The human cost is described as staggering. Jobseekers are subjected to endless compulsory appointments, irrelevant training, and activities disconnected from local job opportunities. Many face financial penalties for missing appointments they were never notified about or for failing to apply for jobs they have no realistic chance of obtaining.

Call for a Person-Centred Overhaul

Anglicare Australia contends that the entire logic of the system is flawed, built on the false assumption that enough jobs exist for those who search diligently. The evidence suggests the opposite: with nearly 600,000 people stuck on JobSeeker for more than a year, the problem is structural, not personal.

"We can't punish our way out of a shortage of jobs," Chambers asserts. The report calls for a complete overhaul, demanding the replacement of the for-profit model with a public, person-centred system focused on support instead of surveillance and punishment.

A critical first step, according to the network, is to raise the base rate of Centrelink payments above the poverty line.
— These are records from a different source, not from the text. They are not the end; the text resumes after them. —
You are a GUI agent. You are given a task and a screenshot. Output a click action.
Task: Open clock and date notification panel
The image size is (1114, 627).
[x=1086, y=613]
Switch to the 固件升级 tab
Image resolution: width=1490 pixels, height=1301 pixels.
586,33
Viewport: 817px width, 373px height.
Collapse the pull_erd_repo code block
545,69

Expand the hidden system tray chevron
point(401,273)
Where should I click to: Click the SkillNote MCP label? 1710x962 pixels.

The report argues that you cannot effectively search for work if you cannot afford transport, internet access, or even food. "No employment program can succeed when people are punished into destitution," it concludes.

After two decades of privatisation, Anglicare Australia states the results are clear: the system has failed. The organisation is calling for a new approach that provides security, opportunity, and dignity—a system it says all Australians deserve.